Joining the pool kills my Internet

It seems it is indeed possible to use nftables for a stateless NAT limited to NTP packets.

I did some tests with iptables and nftables to get a better idea of the NAT and connection tracking impact. I used an older consumer-grade router TP-LINK WDR4900 v1 running OpenWrt 19.07, which was connected between an NTP server and a host running ntpperf to simulate a large number of clients sending requests at a specified rate.

First, I optimized the router configuration a bit:

  • Increased nf_conntrack_buckets to be closer to nf_conntrack_max, which made the hashtable chains shorter and improved the performance with connection tracking by about 10%
  • Disabled the ethernet+WLAN bridge, which made a 12% improvement
  • Switched to a manual firewall configuration and moved the NTP-specific firewall rules to the chain beginnings, which made a 20% improvement

Then I compared the performance in several different iptables and nftables configurations:

  • iptables with stateful forwarding (no NAT) - 16 kpps
  • iptables with stateless forwarding (no NAT) - 36 kpps
  • iptables with stateful NAT - 15.5 kpps
  • nftables with stateful NAT - 16 kpps
  • nftables with stateless NAT - 30 kpps
  • no firewall - 47 kpps

So, it seems switching to nftables can improve the performance by a factor of two and avoid wasting conntrack memory at the same time. It might be worth the hassle if you want to increase your pool speed, but don’t want to switch to a more powerful router. At least on OpenWrt it wasn’t too bad. It provides nft kernel modules in the repository.

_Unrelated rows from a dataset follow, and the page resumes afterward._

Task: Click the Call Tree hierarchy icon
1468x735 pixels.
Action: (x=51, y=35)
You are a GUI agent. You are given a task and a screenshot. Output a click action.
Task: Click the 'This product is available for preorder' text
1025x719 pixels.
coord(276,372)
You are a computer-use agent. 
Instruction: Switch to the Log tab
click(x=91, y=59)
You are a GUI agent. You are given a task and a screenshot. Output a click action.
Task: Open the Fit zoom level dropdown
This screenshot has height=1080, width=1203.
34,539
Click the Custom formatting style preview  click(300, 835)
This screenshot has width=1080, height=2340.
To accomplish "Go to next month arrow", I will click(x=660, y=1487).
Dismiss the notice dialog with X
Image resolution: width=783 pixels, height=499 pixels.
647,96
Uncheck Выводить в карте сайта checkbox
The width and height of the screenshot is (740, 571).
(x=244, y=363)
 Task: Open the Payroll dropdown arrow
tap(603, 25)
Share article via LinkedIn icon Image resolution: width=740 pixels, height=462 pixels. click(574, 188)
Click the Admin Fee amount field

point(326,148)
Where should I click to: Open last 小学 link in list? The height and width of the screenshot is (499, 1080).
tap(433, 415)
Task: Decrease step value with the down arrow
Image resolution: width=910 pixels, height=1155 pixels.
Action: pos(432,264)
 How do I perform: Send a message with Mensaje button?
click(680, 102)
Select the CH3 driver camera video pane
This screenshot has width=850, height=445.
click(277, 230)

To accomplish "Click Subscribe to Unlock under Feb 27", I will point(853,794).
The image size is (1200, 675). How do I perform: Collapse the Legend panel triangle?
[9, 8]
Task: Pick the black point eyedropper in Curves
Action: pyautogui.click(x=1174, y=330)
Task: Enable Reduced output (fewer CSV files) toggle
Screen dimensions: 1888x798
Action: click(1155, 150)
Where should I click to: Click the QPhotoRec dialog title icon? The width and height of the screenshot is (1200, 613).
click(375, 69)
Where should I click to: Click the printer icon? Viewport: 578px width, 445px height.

Here is the raw table I used if anyone is looking for an example:

table ip raw {
        chain prerouting {
                type filter hook prerouting priority -300;

                iif eth0.2 udp dport 123 ip daddr 192.168.123.1 ip daddr set 192.168.123.99 notrack
                iif eth0.1 udp sport 123 ip saddr 192.168.123.99 notrack
        }

        chain postrouting {
                type filter hook postrouting priority -300;

                oif eth0.2 udp sport 123 ip saddr 192.168.123.99 ip saddr set 192.168.123.1
        }
}
2 Likes

@mlichvar Thanks for doing that testing - that is very useful information, especially given how often people post here with conntrack performance issues.

Did you happen to do any testing over a longer period (with conntrack on) for comparison? I’d be interested to know what the figure looks like for that router once the state table has reached a steady state (either where entries are timing out at the same rate as being added, or where the table is full).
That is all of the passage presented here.